It’s my final Monday on campus, and one thought keeps looping in my mind: “Wow, the last two years went by so fast. Where did the time go?” Commencement is three days away; my first day of work is eight (it was my choice to jump right back into the “real world”). But instead of thinking about the major changes about to come, I keep thinking about some of the happiest moments from the last two years.
Many of these memories involve my HBS friends. I came to HBS filled with the same uncertainty that possibly everybody feels, but nobody is quite willing to articulate: Will I find true friends here? But sure enough, after everybody got settled in, lasting friendships were formed.

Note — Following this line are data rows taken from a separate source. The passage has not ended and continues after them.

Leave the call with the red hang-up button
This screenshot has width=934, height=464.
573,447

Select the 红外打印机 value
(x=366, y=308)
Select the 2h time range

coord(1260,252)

I’ll always fondly remember having dinner parties in our apartment with friends, chatting into the night over takeout Thai food and a fair amount of (cheap) wine. I’ll remember my friends urging me to try out new activities like rock climbing, golfing, and running a sprint triathlon - all of which I grumbled good-naturedly at, but which I secretly really enjoyed. And I’ll remember trying to start a packaged snack start-up, spending hours over cooking sessions, food photoshoots, and paperwork blitzes (RIP Zuki).
I also had the opportunity to travel to some pretty far-flung places with my new friends, doing things I’d never imagine doing. We got to hike the fjords in Scandinavia, ride ATVs on black sand beaches in Iceland, take a morning jog around an ancient stadium in Athens, explore the ruins of Angkor Wat, and stargaze from our tents inside the Grand Canyon. This kind of traveling is the source of some of the most precious memories that I’ll take away from HBS.

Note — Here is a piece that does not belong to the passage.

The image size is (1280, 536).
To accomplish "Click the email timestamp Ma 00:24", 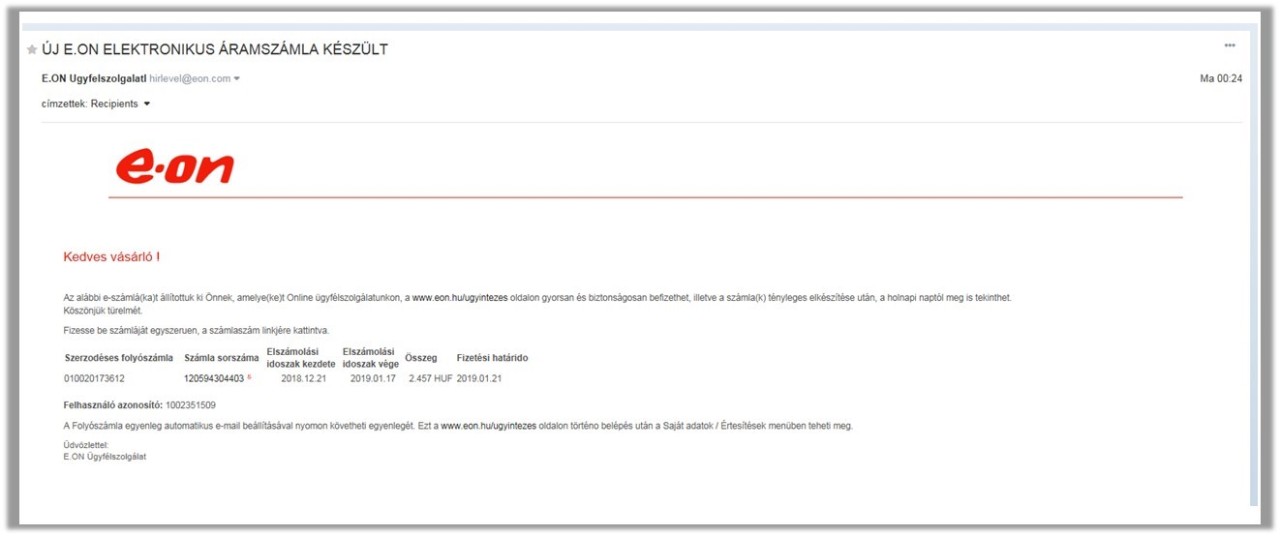I will point(1220,78).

But, of course, not all my memories are positive in tone: we saw each other through highs but also some lows. We were there for each other through breakups and mini-existential crises. We listened to each other's’ stories about our “crucible” moments - those key, powerful inflection points in our lives that have shaped who we are today, but which we seldom talk about.

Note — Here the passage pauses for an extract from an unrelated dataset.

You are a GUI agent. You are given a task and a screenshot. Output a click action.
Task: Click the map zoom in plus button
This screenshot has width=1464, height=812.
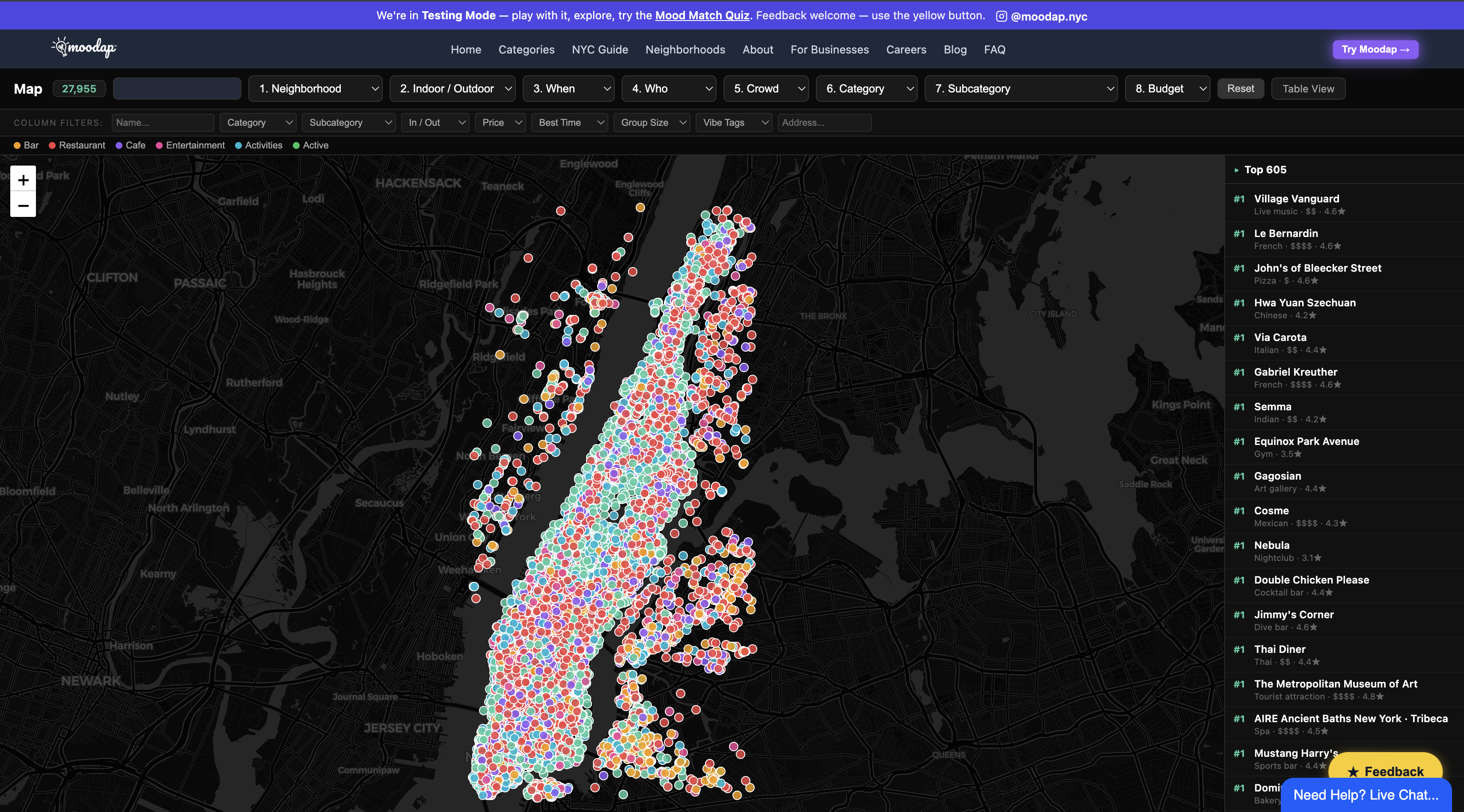click(23, 181)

Friends were not the only source of memories at HBS. The section was an incredible community that really made HBS less daunting, and many of my memories are section-centric. Some of these memories are simply hanging out with Section A (go pandas!) in larger HBS events, like the pseudo-mosh pit we had going on during the winter formal of our first year.
Some of these memories illustrate the lightheartedness of our section, like the inexplicably awesome ribbon dancing competition we had during our first section retreat. Others were more sobering, like our section MyTakes, where sectionmates shared their life stories in meaningful displays of authenticity and vulnerability. And still others came from the more mundane day-to-day of sitting in the same classroom together for a year, like the inside jokes and “section challenges” we had during class (best one: incorporate a Taylor Swift lyric into your class comment).
The final category of fondest memories I have, perhaps surprisingly to some, is academics. Most professors will end the semester with some “life lessons”, and many of these sessions will stay with me because of the sincere life advice that the professors gave. Other memories will be of “aha” moments in class, when a classmate’s comment or a new framework fundamentally changed how I saw the world in some way.
And of course, there were the two courses with international travel: FIELD 2 in the first year and an Immersive Field Course in the second year. FIELD took me to Johannesburg, where I got to walk through a township and for the first time begin to truly understand what poverty looks like. The IFC took me to the other end of the planet, Japan, where I saw the resilience of a region recovering from the massive earthquake and tsunami of 2011.
So much has happened in the last two years. Where did the time go? It went towards forming deep memories at a blistering, hectic pace - memories that I never expected, memories that will be impossible to forget.